Central nervous system-penetrant anti-C1q therapy reduces neuroinflammation and preserves neurological function in a model of progressive multiple sclerosis.

Multiple sclerosis (MS) is a chronic, immune-mediated disease of the central nervous system (CNS) characterized by both neuroinflammation and neurodegeneration. While significant progress has been made in the treatment of relapsing-remitting MS, with more than 20 FDA-approved therapies available as of mid-2025, effective therapeutic options for progressive forms of the disease (PMS) remain limited and largely inadequate. Among the mechanisms implicated in PMS pathogenesis is the dysregulation of the complement system, a key component of the innate immune response that also plays essential roles in CNS development and homeostasis. Hyperactivation of the classical complement cascade through C1q has been linked to chronic inflammation, synaptic pruning, and neurodegeneration.
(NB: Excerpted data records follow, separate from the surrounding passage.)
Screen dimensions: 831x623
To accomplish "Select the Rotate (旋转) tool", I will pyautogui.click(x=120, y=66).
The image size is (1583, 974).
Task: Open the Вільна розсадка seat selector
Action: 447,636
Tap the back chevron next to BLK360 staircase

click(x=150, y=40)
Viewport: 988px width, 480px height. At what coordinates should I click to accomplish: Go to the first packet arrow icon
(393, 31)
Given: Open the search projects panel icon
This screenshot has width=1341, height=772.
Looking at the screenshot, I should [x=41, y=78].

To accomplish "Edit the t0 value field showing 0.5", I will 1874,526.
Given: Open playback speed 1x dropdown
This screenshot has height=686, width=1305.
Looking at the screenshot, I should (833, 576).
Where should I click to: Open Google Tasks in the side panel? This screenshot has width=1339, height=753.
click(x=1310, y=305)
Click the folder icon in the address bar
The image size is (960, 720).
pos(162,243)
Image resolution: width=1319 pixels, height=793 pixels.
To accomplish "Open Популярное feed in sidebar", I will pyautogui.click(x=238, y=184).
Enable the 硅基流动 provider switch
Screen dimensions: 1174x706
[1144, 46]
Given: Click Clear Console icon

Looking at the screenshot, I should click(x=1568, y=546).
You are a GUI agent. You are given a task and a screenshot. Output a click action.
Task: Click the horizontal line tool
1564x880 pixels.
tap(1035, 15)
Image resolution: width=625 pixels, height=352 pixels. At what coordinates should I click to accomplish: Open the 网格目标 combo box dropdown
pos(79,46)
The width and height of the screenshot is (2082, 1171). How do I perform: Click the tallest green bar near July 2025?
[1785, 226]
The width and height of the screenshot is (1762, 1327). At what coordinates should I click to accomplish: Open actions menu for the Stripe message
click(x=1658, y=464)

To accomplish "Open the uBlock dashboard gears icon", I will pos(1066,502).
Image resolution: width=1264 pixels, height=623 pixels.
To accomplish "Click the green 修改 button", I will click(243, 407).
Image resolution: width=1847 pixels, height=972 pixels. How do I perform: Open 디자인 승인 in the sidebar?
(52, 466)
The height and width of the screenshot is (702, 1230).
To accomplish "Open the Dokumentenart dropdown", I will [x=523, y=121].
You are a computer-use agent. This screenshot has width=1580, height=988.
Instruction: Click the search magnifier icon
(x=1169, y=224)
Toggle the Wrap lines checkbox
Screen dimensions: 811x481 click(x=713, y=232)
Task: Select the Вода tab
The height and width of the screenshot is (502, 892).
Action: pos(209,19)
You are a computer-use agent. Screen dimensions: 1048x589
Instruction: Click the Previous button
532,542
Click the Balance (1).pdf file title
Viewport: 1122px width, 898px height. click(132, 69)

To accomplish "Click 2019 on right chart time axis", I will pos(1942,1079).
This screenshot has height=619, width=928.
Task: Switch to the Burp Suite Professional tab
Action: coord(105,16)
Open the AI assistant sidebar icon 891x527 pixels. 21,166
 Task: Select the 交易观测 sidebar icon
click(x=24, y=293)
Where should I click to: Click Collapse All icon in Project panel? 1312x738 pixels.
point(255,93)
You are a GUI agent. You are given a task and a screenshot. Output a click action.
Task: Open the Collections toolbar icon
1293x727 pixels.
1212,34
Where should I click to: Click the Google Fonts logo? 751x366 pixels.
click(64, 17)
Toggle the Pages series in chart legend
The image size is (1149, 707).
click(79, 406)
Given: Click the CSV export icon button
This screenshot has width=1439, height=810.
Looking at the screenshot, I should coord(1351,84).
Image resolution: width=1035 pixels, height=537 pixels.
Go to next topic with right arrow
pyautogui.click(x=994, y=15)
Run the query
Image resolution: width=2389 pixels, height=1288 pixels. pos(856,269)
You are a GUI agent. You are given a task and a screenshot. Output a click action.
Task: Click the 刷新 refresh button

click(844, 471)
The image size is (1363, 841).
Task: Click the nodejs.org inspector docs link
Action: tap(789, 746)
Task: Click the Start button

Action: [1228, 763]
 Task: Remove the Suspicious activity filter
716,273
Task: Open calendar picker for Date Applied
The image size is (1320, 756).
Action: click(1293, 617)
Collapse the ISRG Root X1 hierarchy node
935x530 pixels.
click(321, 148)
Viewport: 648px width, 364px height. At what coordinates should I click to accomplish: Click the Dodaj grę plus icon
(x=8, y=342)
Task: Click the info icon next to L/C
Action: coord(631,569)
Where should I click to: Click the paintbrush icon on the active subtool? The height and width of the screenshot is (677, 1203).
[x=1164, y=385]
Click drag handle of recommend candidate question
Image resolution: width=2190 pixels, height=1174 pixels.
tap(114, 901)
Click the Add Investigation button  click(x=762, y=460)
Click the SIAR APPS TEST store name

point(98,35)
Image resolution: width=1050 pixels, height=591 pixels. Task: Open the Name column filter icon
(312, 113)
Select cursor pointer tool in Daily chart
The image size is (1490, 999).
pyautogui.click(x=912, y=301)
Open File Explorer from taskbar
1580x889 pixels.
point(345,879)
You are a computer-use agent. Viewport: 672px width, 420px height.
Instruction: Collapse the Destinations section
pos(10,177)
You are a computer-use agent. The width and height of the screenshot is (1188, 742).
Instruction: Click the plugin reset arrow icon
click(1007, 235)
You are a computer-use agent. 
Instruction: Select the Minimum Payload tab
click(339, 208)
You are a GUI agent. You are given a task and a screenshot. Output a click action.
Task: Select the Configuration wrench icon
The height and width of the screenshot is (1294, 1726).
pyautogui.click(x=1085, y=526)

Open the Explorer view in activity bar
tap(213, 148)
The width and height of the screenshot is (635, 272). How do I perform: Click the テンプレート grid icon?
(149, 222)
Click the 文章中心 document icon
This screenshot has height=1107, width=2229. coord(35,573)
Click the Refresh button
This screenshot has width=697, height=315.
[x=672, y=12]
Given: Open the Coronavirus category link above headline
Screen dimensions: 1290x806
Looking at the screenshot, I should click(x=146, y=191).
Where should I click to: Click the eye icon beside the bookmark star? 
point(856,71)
In MS, one potential trigger for sustained C1q activation is intrathecal immunoglobulin synthesis (IIgS), a hallmark of the disease that correlates with severity and progression. Persistent IIgS may provide continuous antigen-antibody complexes capable of engaging C1q, thereby perpetuating complement-mediated injury within the CNS. To investigate this mechanistic link, we used Theiler's murine encephalomyelitis virus-induced demyelinating disease (TMEV-IDD), a well-established murine model of PMS that features chronic demyelination, neurodegeneration, neuroinflammation, and robust IIgS. We tested the therapeutic potential of CNS-targeted C1q inhibition using two approaches: direct intraventricular administration of a murine anti-C1q monoclonal antibody and intraperitoneal delivery of a CNS-penetrant anti-C1q nanobody. Our results demonstrate that, regardless of the administration route, C1q blockade significantly reduces neuroinflammation, demyelination, preserves axons, and improves clinical scores. These findings support the concept that classical complement activation downstream of IIgS plays a central role in driving progressive CNS damage. By interrupting the pathological feedback loop between intrathecally produced antibodies and complement activation, C1q antagonism may represent a novel and promising therapeutic avenue for PMS. Importantly, the favorable biodistribution, brain penetration, efficacy, and less invasive route of administration of the nanobody highlight its potential as a clinically translatable treatment strategy for MS.